** Exercise description **
Each entry that follows should be written again verbatim.
────
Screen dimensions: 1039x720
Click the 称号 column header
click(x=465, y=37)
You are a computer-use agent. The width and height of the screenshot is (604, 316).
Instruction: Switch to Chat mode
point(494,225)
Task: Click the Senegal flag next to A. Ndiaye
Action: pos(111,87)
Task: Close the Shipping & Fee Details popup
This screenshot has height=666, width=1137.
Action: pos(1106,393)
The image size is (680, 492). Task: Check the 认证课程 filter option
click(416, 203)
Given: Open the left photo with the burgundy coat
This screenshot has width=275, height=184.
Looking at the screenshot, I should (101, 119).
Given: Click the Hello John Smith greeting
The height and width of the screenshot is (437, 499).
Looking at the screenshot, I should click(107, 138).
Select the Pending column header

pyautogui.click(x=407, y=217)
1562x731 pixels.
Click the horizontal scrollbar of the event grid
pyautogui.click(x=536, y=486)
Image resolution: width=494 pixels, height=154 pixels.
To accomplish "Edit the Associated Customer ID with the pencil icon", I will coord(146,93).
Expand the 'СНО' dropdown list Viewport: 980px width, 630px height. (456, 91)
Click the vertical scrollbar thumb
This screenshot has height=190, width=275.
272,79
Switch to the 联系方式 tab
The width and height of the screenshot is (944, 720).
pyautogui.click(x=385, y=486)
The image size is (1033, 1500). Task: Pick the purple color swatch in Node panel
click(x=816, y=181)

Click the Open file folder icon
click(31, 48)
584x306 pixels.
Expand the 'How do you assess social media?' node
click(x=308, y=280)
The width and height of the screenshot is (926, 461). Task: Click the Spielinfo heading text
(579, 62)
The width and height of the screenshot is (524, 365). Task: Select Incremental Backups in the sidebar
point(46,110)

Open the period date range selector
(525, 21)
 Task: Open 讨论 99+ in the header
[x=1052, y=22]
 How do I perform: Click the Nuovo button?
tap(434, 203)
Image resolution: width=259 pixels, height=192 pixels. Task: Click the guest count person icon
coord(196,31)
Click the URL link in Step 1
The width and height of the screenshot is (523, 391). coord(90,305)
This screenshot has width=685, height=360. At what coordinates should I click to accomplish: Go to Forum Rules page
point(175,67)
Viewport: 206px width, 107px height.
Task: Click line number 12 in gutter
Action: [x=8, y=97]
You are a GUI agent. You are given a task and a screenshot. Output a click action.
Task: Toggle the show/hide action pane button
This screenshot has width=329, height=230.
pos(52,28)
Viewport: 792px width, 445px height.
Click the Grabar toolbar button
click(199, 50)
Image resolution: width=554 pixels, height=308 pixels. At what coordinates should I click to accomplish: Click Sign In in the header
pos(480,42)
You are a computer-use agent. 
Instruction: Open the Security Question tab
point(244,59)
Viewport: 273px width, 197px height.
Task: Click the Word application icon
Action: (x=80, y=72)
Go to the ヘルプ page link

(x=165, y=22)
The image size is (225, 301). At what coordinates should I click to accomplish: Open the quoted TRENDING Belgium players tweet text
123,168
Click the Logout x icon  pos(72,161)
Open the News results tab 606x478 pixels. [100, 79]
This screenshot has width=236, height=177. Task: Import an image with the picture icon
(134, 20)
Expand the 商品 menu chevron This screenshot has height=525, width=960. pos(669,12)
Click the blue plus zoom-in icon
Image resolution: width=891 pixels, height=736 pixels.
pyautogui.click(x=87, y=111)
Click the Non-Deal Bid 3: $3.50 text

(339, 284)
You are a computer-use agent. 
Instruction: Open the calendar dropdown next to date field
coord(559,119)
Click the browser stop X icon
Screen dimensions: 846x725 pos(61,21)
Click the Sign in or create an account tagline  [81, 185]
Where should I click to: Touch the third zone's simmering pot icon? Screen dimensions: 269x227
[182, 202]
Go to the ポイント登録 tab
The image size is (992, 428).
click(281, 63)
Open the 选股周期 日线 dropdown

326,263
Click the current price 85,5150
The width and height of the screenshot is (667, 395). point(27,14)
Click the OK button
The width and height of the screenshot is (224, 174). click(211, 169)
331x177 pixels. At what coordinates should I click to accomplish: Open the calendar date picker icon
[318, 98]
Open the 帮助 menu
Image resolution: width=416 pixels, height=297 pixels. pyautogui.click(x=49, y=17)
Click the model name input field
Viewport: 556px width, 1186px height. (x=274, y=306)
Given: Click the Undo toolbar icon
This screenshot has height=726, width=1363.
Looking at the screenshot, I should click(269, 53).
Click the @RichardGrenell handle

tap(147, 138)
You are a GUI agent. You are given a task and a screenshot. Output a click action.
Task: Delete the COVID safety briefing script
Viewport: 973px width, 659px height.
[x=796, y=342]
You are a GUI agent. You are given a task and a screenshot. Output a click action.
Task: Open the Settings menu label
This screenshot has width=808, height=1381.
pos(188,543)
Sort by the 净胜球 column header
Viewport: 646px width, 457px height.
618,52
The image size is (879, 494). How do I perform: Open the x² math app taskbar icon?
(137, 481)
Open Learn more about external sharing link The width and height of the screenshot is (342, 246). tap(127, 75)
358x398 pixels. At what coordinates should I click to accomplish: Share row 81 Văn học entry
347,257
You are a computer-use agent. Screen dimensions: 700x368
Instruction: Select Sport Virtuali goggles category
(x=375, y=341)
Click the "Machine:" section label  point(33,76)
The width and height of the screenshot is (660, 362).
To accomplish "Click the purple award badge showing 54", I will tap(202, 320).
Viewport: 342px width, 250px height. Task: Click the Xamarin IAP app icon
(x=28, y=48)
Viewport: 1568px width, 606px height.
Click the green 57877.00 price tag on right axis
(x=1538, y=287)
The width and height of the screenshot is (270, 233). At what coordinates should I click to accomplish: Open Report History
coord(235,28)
────
** Expected answer **
Screen dimensions: 1039x720
Click the 称号 column header
click(x=465, y=37)
You are a computer-use agent. The width and height of the screenshot is (604, 316).
Instruction: Switch to Chat mode
point(494,225)
Task: Click the Senegal flag next to A. Ndiaye
Action: pos(111,87)
Task: Close the Shipping & Fee Details popup
This screenshot has height=666, width=1137.
Action: pos(1106,393)
The image size is (680, 492). Task: Check the 认证课程 filter option
click(416, 203)
Given: Open the left photo with the burgundy coat
This screenshot has width=275, height=184.
Looking at the screenshot, I should (101, 119).
Given: Click the Hello John Smith greeting
The height and width of the screenshot is (437, 499).
Looking at the screenshot, I should click(107, 138).
Select the Pending column header

pyautogui.click(x=407, y=217)
1562x731 pixels.
Click the horizontal scrollbar of the event grid
pyautogui.click(x=536, y=486)
Image resolution: width=494 pixels, height=154 pixels.
To accomplish "Edit the Associated Customer ID with the pencil icon", I will coord(146,93).
Expand the 'СНО' dropdown list Viewport: 980px width, 630px height. (456, 91)
Click the vertical scrollbar thumb
This screenshot has height=190, width=275.
272,79
Switch to the 联系方式 tab
The width and height of the screenshot is (944, 720).
pyautogui.click(x=385, y=486)
The image size is (1033, 1500). Task: Pick the purple color swatch in Node panel
click(x=816, y=181)

Click the Open file folder icon
click(31, 48)
584x306 pixels.
Expand the 'How do you assess social media?' node
click(x=308, y=280)
The width and height of the screenshot is (926, 461). Task: Click the Spielinfo heading text
(579, 62)
The width and height of the screenshot is (524, 365). Task: Select Incremental Backups in the sidebar
point(46,110)

Open the period date range selector
(525, 21)
 Task: Open 讨论 99+ in the header
[x=1052, y=22]
 How do I perform: Click the Nuovo button?
tap(434, 203)
Image resolution: width=259 pixels, height=192 pixels. Task: Click the guest count person icon
coord(196,31)
Click the URL link in Step 1
The width and height of the screenshot is (523, 391). coord(90,305)
This screenshot has width=685, height=360. At what coordinates should I click to accomplish: Go to Forum Rules page
point(175,67)
Viewport: 206px width, 107px height.
Task: Click line number 12 in gutter
Action: [x=8, y=97]
You are a GUI agent. You are given a task and a screenshot. Output a click action.
Task: Toggle the show/hide action pane button
This screenshot has width=329, height=230.
pos(52,28)
Viewport: 792px width, 445px height.
Click the Grabar toolbar button
click(199, 50)
Image resolution: width=554 pixels, height=308 pixels. At what coordinates should I click to accomplish: Click Sign In in the header
pos(480,42)
You are a computer-use agent. 
Instruction: Open the Security Question tab
point(244,59)
Viewport: 273px width, 197px height.
Task: Click the Word application icon
Action: (x=80, y=72)
Go to the ヘルプ page link

(x=165, y=22)
The image size is (225, 301). At what coordinates should I click to accomplish: Open the quoted TRENDING Belgium players tweet text
123,168
Click the Logout x icon  pos(72,161)
Open the News results tab 606x478 pixels. [100, 79]
This screenshot has width=236, height=177. Task: Import an image with the picture icon
(134, 20)
Expand the 商品 menu chevron This screenshot has height=525, width=960. pos(669,12)
Click the blue plus zoom-in icon
Image resolution: width=891 pixels, height=736 pixels.
pyautogui.click(x=87, y=111)
Click the Non-Deal Bid 3: $3.50 text

(339, 284)
You are a computer-use agent. 
Instruction: Open the calendar dropdown next to date field
coord(559,119)
Click the browser stop X icon
Screen dimensions: 846x725 pos(61,21)
Click the Sign in or create an account tagline  [81, 185]
Where should I click to: Touch the third zone's simmering pot icon? Screen dimensions: 269x227
[182, 202]
Go to the ポイント登録 tab
The image size is (992, 428).
click(281, 63)
Open the 选股周期 日线 dropdown

326,263
Click the current price 85,5150
The width and height of the screenshot is (667, 395). point(27,14)
Click the OK button
The width and height of the screenshot is (224, 174). click(211, 169)
331x177 pixels. At what coordinates should I click to accomplish: Open the calendar date picker icon
[318, 98]
Open the 帮助 menu
Image resolution: width=416 pixels, height=297 pixels. pyautogui.click(x=49, y=17)
Click the model name input field
Viewport: 556px width, 1186px height. (x=274, y=306)
Given: Click the Undo toolbar icon
This screenshot has height=726, width=1363.
Looking at the screenshot, I should click(269, 53).
Click the @RichardGrenell handle

tap(147, 138)
You are a GUI agent. You are given a task and a screenshot. Output a click action.
Task: Delete the COVID safety briefing script
Viewport: 973px width, 659px height.
[x=796, y=342]
You are a GUI agent. You are given a task and a screenshot. Output a click action.
Task: Open the Settings menu label
This screenshot has width=808, height=1381.
pos(188,543)
Sort by the 净胜球 column header
Viewport: 646px width, 457px height.
618,52
The image size is (879, 494). How do I perform: Open the x² math app taskbar icon?
(137, 481)
Open Learn more about external sharing link The width and height of the screenshot is (342, 246). tap(127, 75)
358x398 pixels. At what coordinates should I click to accomplish: Share row 81 Văn học entry
347,257
You are a computer-use agent. Screen dimensions: 700x368
Instruction: Select Sport Virtuali goggles category
(x=375, y=341)
Click the "Machine:" section label  point(33,76)
The width and height of the screenshot is (660, 362).
To accomplish "Click the purple award badge showing 54", I will tap(202, 320).
Viewport: 342px width, 250px height. Task: Click the Xamarin IAP app icon
(x=28, y=48)
Viewport: 1568px width, 606px height.
Click the green 57877.00 price tag on right axis
(x=1538, y=287)
The width and height of the screenshot is (270, 233). At what coordinates should I click to accomplish: Open Report History
coord(235,28)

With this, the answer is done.